Dance Dance Machine Learning Revolution

Years ago I had the idea of dancing elementary concepts of technology, programming and computation. I never started, because I always thought I need a professional choreograph, clearance for the songs I wanted to use and finally dancers to trust me that this concept will work.
Three weeks ago a colleague from a befriended institute called me to brainstorm on ideas for the 2nd Digital Science Night in Hamburg on January 23, 2020. As I had played the game Mensch, MASCHINE! with students from that Institute of Communication Networks some days before machine learning was still on my mind. I knew that there was a professional dancer among the students so I suggested to work on a dance performance on machine learning. To my surprise, the student agreed to give it a try!

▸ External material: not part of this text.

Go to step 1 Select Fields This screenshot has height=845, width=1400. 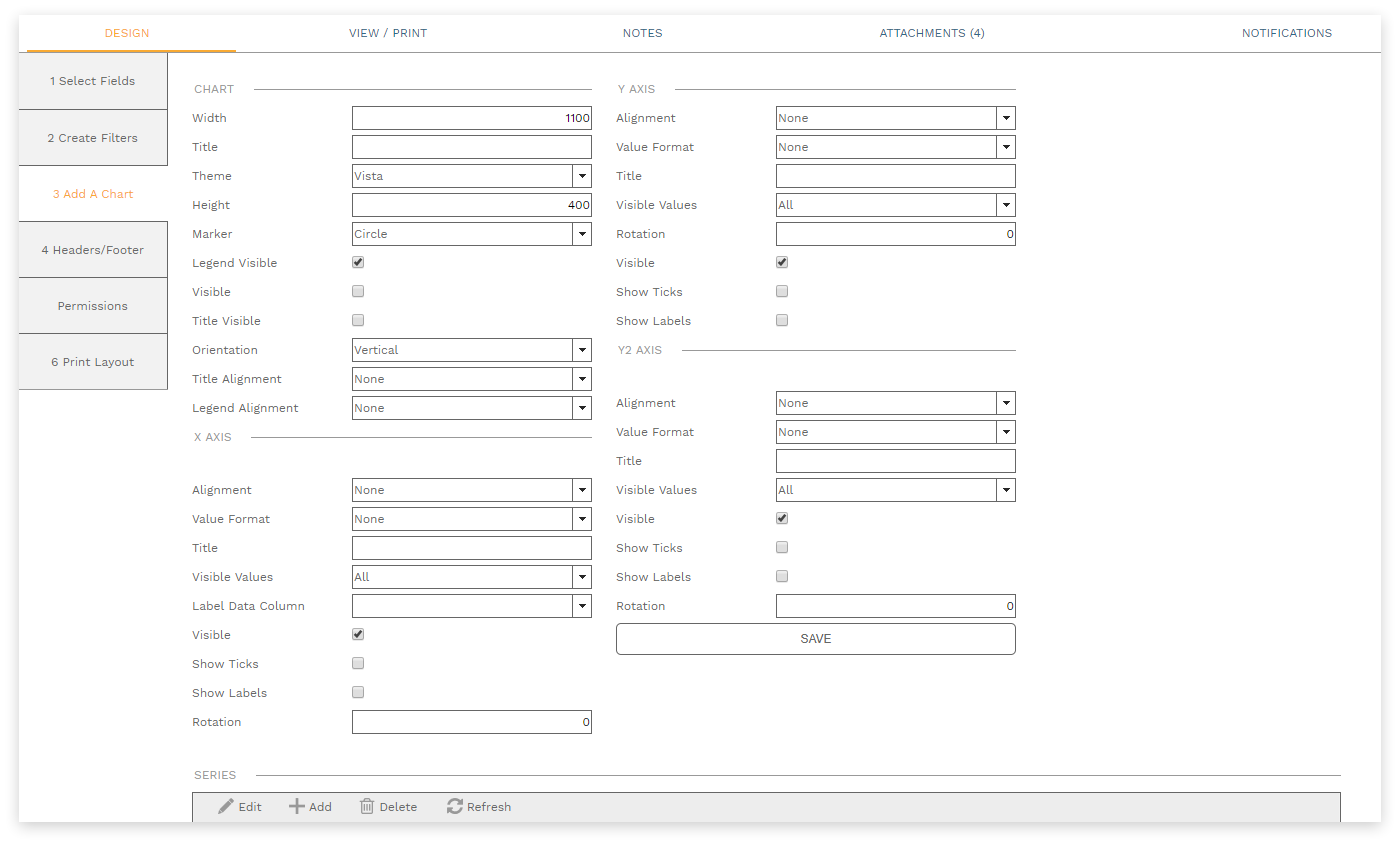pyautogui.click(x=93, y=81)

We somehow convinced other students and colleagues to join and decided together on dancing supervised learning which meant classifying spam and normal mails. Our performance had a training phase in which the labeled mails showed up on stage with an individual move that characterized them as spam. The dancer in the center of the stage, a neural network, adapted their dancing style and this way refined the model. In the following validation phase unlabeled mails danced around him and got classified. The whole gig a narrator commented on the scence and explained what was going on. Me was playing a huge djembe which on the one hand solved any license problems and on the other hand made the movements on stage very lively and spontaneous.
We were told by the jury that we had broken the central rule of science slams - one person, one topic - but nevertheless won the first price. I’d like to thank everybody who joined this crazy plan and made it possible.
I had not expected that discussing what and how we’re going to dance would trigger so much technical discussion on the topic. We were over and over again explaining machine learning concepts to each other, refining the presentation and finding moves and actions that fit the correct computational rules for supervised machine learning.
Besides the fun I have to say that there is a huge potential to learn complicated and complex concepts by dancing them, if there is such a discussion. I’d like to do it again, perhaps with a series of standard algorithms. People can easily be sorted by dancing after certain constraints. And there are a lot of protocols on the web that could be danced. The term handshake e.g. is inspiring enough to let two humans interact on stage following a protocol. Let’s see…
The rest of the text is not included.